The shipments on which complainants seek reparation are those weighing near the minima established under no. 3407. Defendants contend that it would be unfair to permit complainants to select shipments on which the rates were reduced when as a matter of fact, they also have received the benefit of a lower basis of rates on less-than-carload shipments upon which much higher charges would have accrued had the sixth-class rates been in effect during the same period. Defendants refer to three shipments of used bagging made by complainants from Eatonton, Ga., to Henderson on which reparation is claimed only on one shipment weighing 24,989 pounds. Reparation is not sought on the less-than-carload shipments, which weighed 9,688 and 17,246 pounds. The charge collected at the class A rate of 45 cents on the three shipments amounted to $233.66. If the charges had been determined on the carload rates established under no. 3407 on the basis of 22.5 percent of first class, minimum 24,000 pounds, which is the basis shown by them most favorable to complainants, the total charges would have been $248.16, or $14.50 in excess of those which were applicable. It is well settled that when a carrier, instead of providing a carload and less-than-carload rate, provides only an any-quantity rate for both kinds of traffic, the presumption is that the any-quantity rate is higher than a

carload rate should be and lower than a less-than-carload rate would be if both rates were on the proper basis. See Container Service, 173 I.C.C. 377, 446. Although exceptions are quite numerous, the usual spread between carload and less-than-carload ratings is two classes. Classification of Canned Goods, 98 I.C.C. 166. Aside from the fact that the less-than-carload rates are not here in issue and class A rates were maintained generally for application on carload quantities, defendants' contention is of little moment due to the fact that they have since established reduced bases of seventh class on new bale covering and ninth class on old or mill-run bale covering when shipped in less-than-carload quantities.
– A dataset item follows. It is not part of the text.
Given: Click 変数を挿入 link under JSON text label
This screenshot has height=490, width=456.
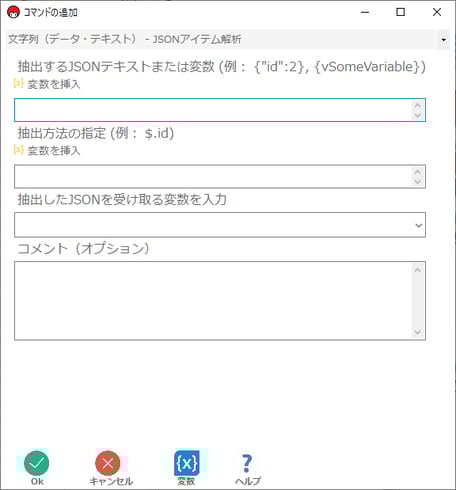Looking at the screenshot, I should [54, 84].
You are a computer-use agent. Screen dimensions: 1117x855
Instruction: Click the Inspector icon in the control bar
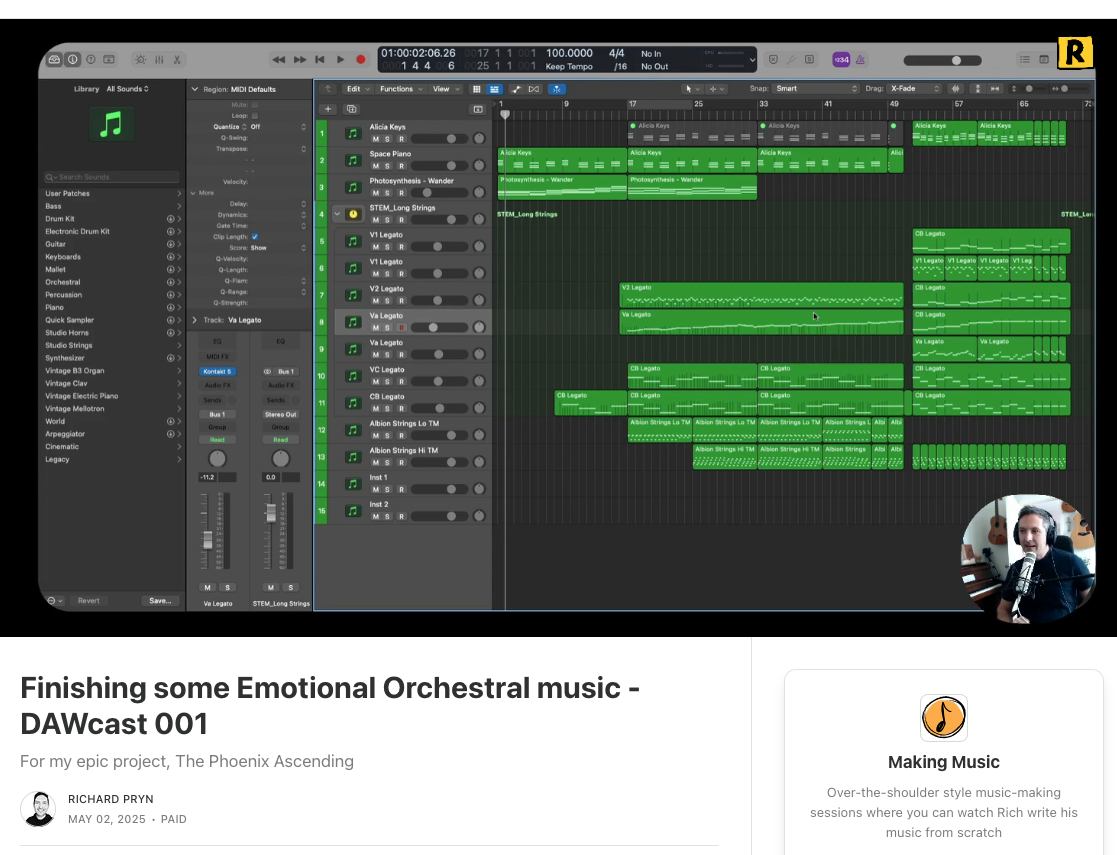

The class A basis here assailed was of long standing. Defendants urge, therefore, that, presumptively, it was reasonable, and that although the rates assailed exceeded those subsequently approved in no. 3407, the rates on mill-run bale covering to Henderson were not contemporaneously out of alignment with those from the same origins to Charlotte, N.C., and Charleston, S.C., and that rates on new or reconditioned cotton-bale covering from Henderson and Augusta were generally, distance considered, comparable to those from Savannah, Ga., and Charleston to destinations in the Southeast. They also argue that, as the rates found justified in no. 3407 constituted a general readjustment resulting in both increases and reductions, following established practice under such circumstances reparation should not be awarded. The fact that rates are subjected to considerable reduction is in itself not sufficient ground for an award of reparation on past shipments where such rates are a part of a general readjustment involving increases as well as reductions. However, when, as here, a level of rates lower than previously in effect has been approved and practically all of the rate changes result in reductions, the situation presented is not in the nature of a general readjustment such as those in respect to which we have consistently denied reparation.

The original report at page 794 refers to defendants' showing that the per car and car-mile earnings on mill-run bagging were somewhat less than those on agricultural implements, cotton piece goods, lumber, phosphate rock, slag, and cement for similar hauls between points within the South, and that a like showing was made with respect to earnings on new cotton-bale covering as compared with earnings yielded by the rates on sugar, rice, phosphate rock, cotton piece goods, lumber, and cement. In this connection it was there concluded that: "However, no attempt was made to show similarity of transportation conditions, or that the characteristics of the commodities are comparable."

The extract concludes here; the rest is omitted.